_Task to complete_
The line containing "Click the 9.63 legend value box" and every line after it to the end of the records: set those down exactly, without any pictures.

_Data supplied_
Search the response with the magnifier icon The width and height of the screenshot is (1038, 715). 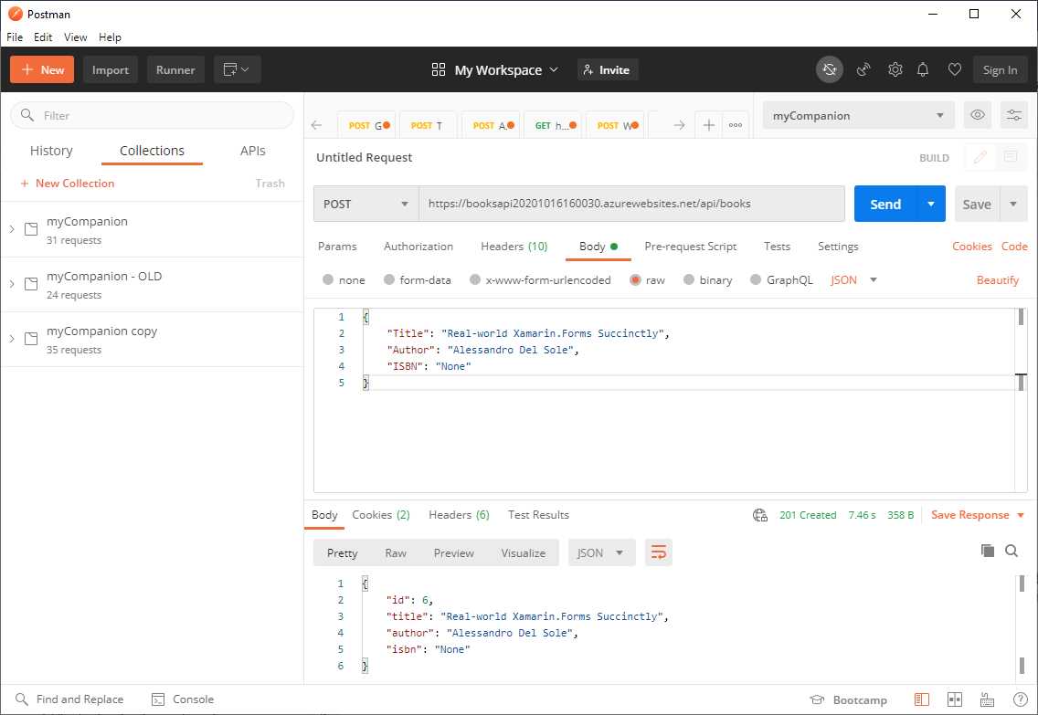pyautogui.click(x=1012, y=551)
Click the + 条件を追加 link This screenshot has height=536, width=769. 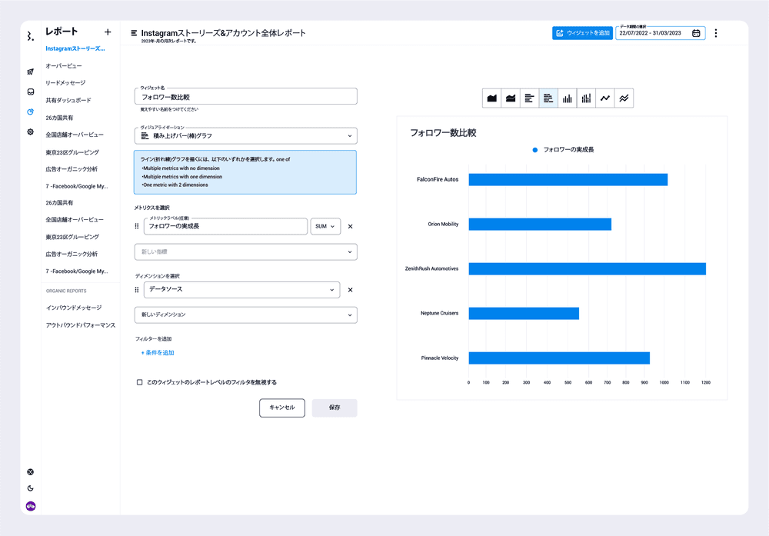(x=158, y=353)
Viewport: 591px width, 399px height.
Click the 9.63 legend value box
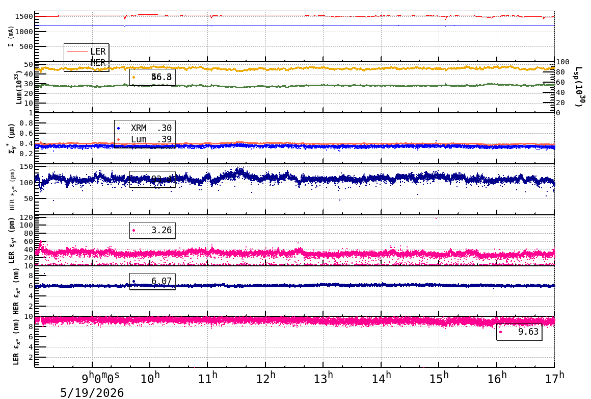pos(519,332)
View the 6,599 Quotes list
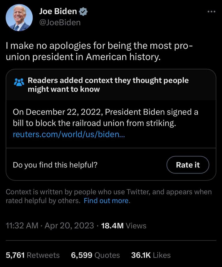The height and width of the screenshot is (267, 222). (x=95, y=255)
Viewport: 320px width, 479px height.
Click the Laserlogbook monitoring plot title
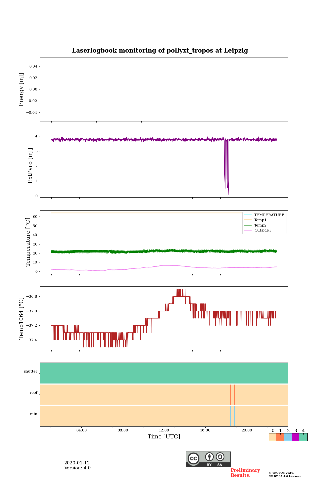(x=160, y=51)
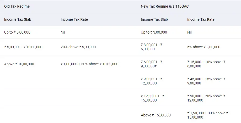Screen dimensions: 241x123
Task: Select the ₹ 45,000 + 15% rate cell
Action: tap(206, 81)
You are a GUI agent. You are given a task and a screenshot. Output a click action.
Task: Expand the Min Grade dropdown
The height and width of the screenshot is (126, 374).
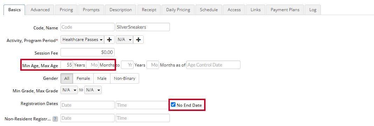coord(69,90)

_Solution to this exercise_
Click the 9.63 legend value box
pos(519,332)
View the 6,599 Quotes list
The height and width of the screenshot is (267, 222). (x=95, y=255)
Viewport: 320px width, 479px height.
Click the Laserlogbook monitoring plot title
(x=160, y=51)
Screen dimensions: 241x123
Task: Select the ₹ 45,000 + 15% rate cell
Action: tap(206, 81)
You are a GUI agent. You are given a task and a screenshot. Output a click action.
Task: Expand the Min Grade dropdown
The height and width of the screenshot is (126, 374).
coord(69,90)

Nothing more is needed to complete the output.